I’ve been a fan since the first year of the franchise, and can safely say my rooting interest in the Panthers has been greater than for any other pro team in my lifetime. In other words, it is impossible for me to be at all objective about the team and/or what might happen on Sunday in their game versus the Cardinals.
I think it’s fair, though, to suggest both games Sunday will feature evenly matched teams, and whoever happens to win the games will then be evenly-matched in Super Bowl 50 two weeks later.
Both games feature the top two teams in each conference, with the No. 1-seeded Denver Broncos hosting the No. 2-seeded New England Patriots in the early game, then the top-seeded Panthers hosting the second-seeded Arizona Cardinals in the nightcap. Both games have had lines of around three points favoring the home teams, which is generally the number of points allotted for home-field advantage, meaning the sportsbooks are essentially calling the matchups even.
You can reasonably argue in favor of one team or another on Sunday, but I think most rational-thinking people would admit that with the match-ups this close (on paper, anyway), it’s hard to guess what might happen. Even rabid fans of one of the teams involved (like me) have to admit as much. A couple of coin tosses.
It makes me think a little of the situation that often arises in certain tournaments such as the $25K High Roller I helped cover at the conclusion the PokerStars Caribbean Adventure. The players making it to the final table are all so skilled, you have to call the match-ups essentially even. With four left (for instance) a person certainly could have argued in favor of Nick Maimone, Sean Winter, Dario Sammartino, or Josh Beckley being the best of those remaining.
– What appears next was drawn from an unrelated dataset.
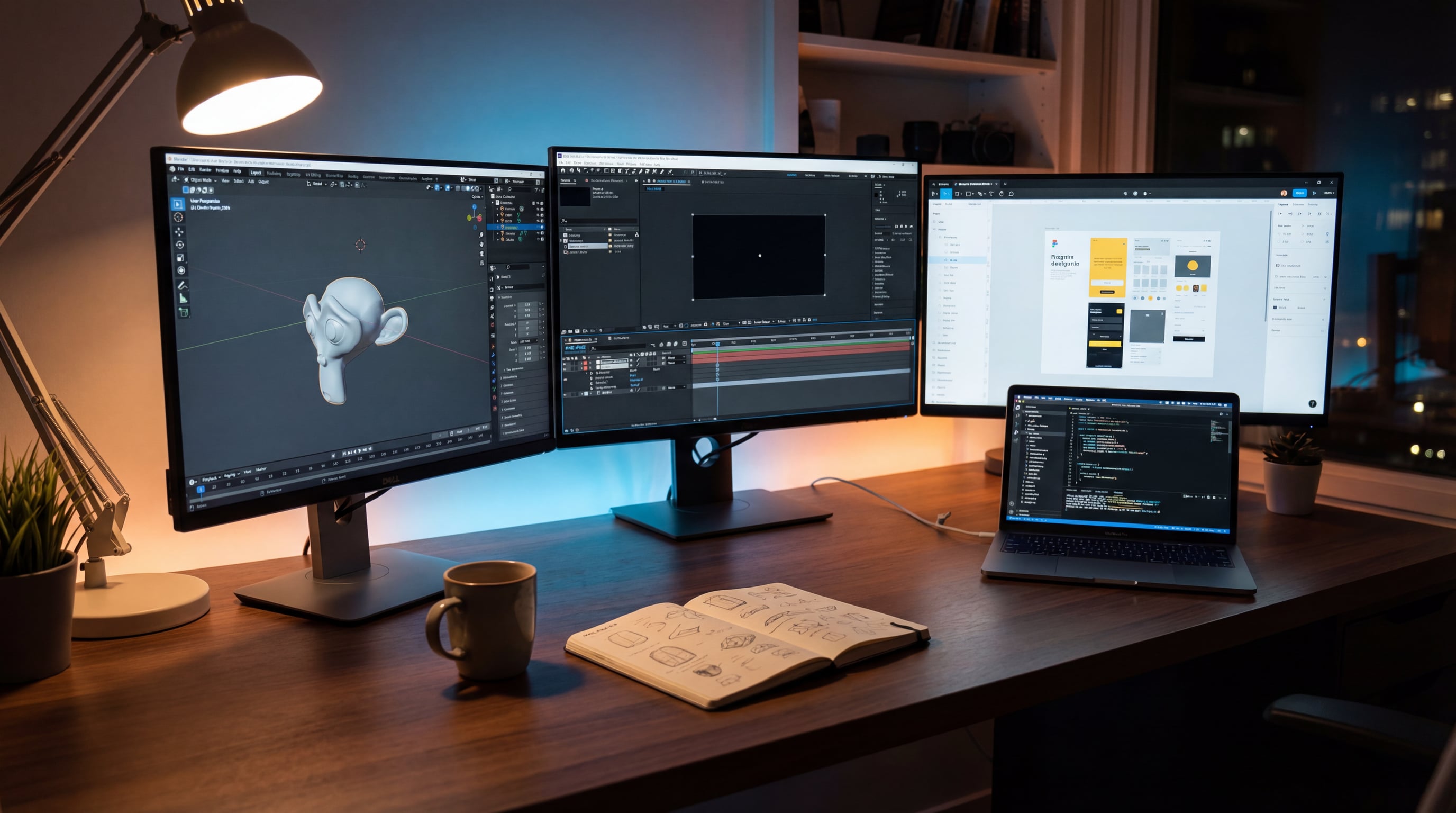Click the blue Share button in Figma
The height and width of the screenshot is (813, 1456).
pos(1299,193)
But the skill distinction was so small between them (in my view), it was mostly negligible.
Somewhat ironically, then, luck matters more in these spots. How the cards are dealt matters more when everyone knows equally well how to play them. Maimone rivered a straight flush to beat Beckley’s turned ace-high flush, and Beckley was eliminated in fourth. Sammartino’s king-ten couldn’t outrace Winter’s pocket sevens, and he was out in third. After a heads-up deal, Maimone got dealt better cards than Winter did, and Maimone eventually prevailed.
“Good thing we made the deal,” said Winter at one point, noting how Maimone had won several pots in a row. “Nah, I’m just picking up hands,” Maimone insisted, and I don’t doubt that he was right.
With both games so even this weekend, both will probably hinge on a turnover or key play -- likely something that can be classified as lucky -- to determine the outcomes. It could go otherwise, of course, and we might see two blowouts. Even so, luck will play a role.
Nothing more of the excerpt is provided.